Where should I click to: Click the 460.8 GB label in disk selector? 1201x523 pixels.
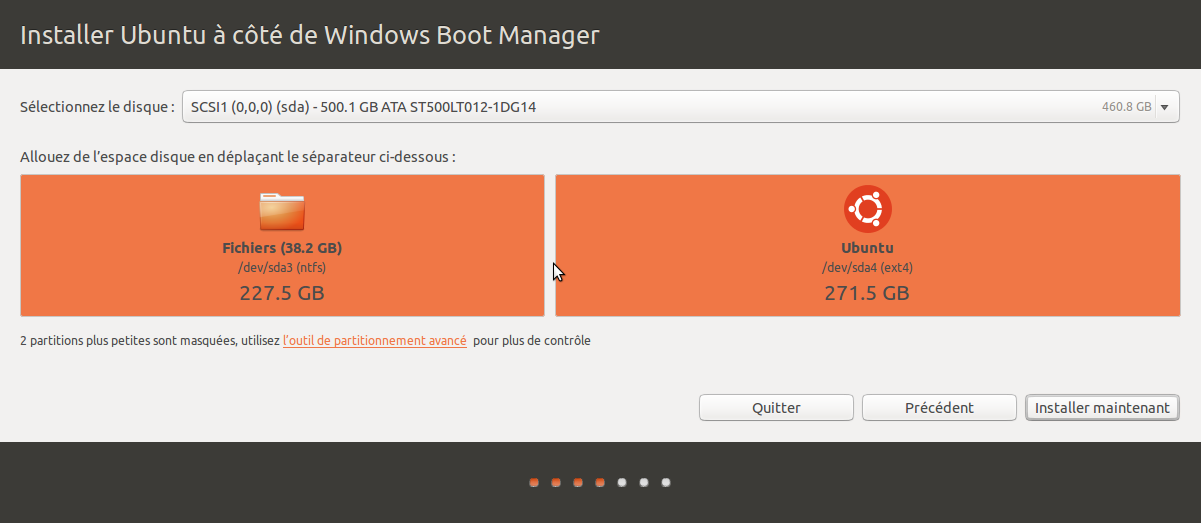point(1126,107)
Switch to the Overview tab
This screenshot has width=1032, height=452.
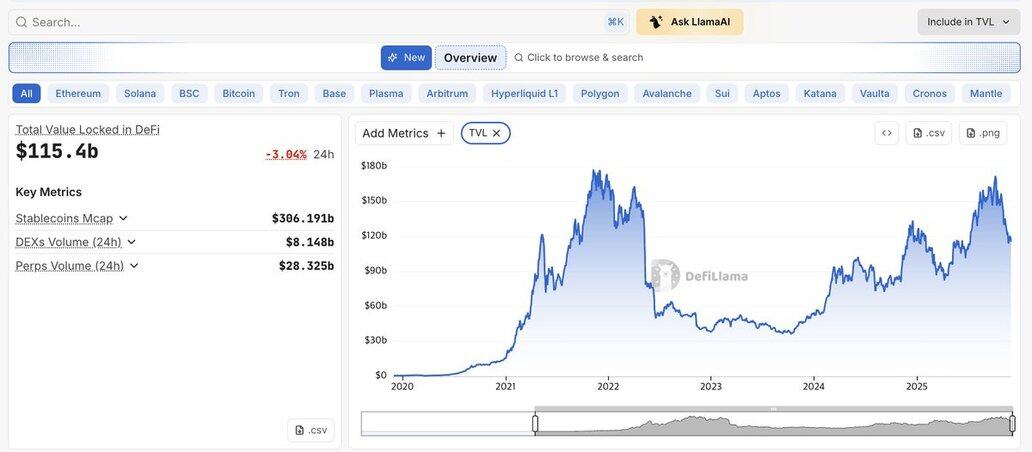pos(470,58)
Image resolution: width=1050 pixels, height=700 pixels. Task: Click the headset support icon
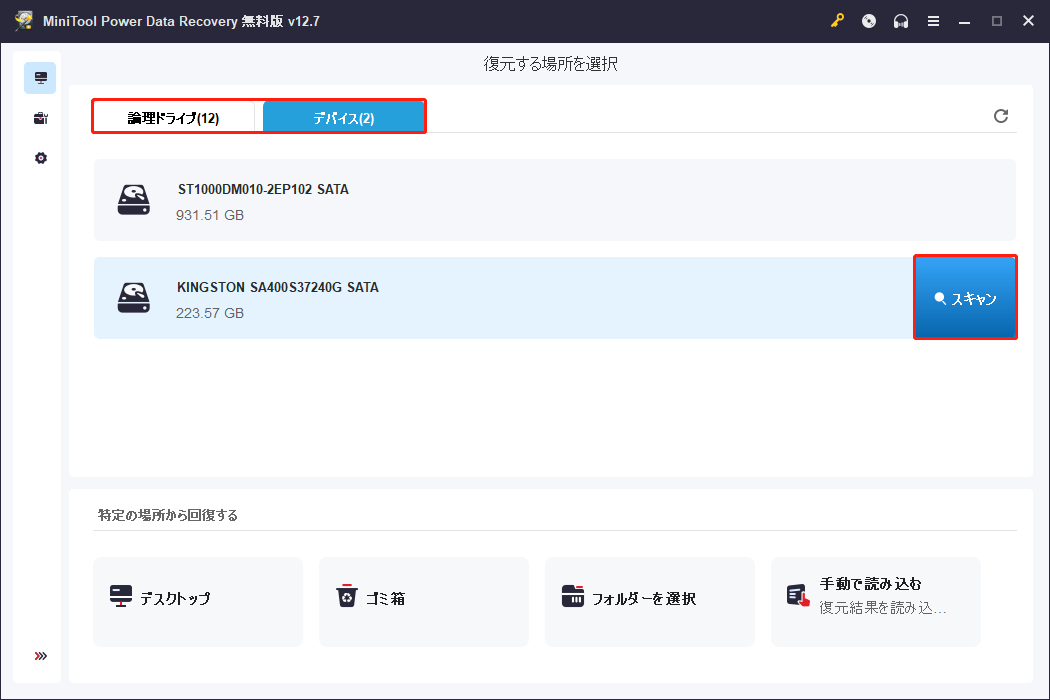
----------------------------------------
• _TASK GOAL_
What you return must match the material above exactly, minus its pictures.

• _YOUR SOLUTION_
Where should I click to: Click the 460.8 GB label in disk selector? 1201x523 pixels.
point(1126,107)
Switch to the Overview tab
This screenshot has width=1032, height=452.
pos(470,58)
Image resolution: width=1050 pixels, height=700 pixels. Task: Click the headset support icon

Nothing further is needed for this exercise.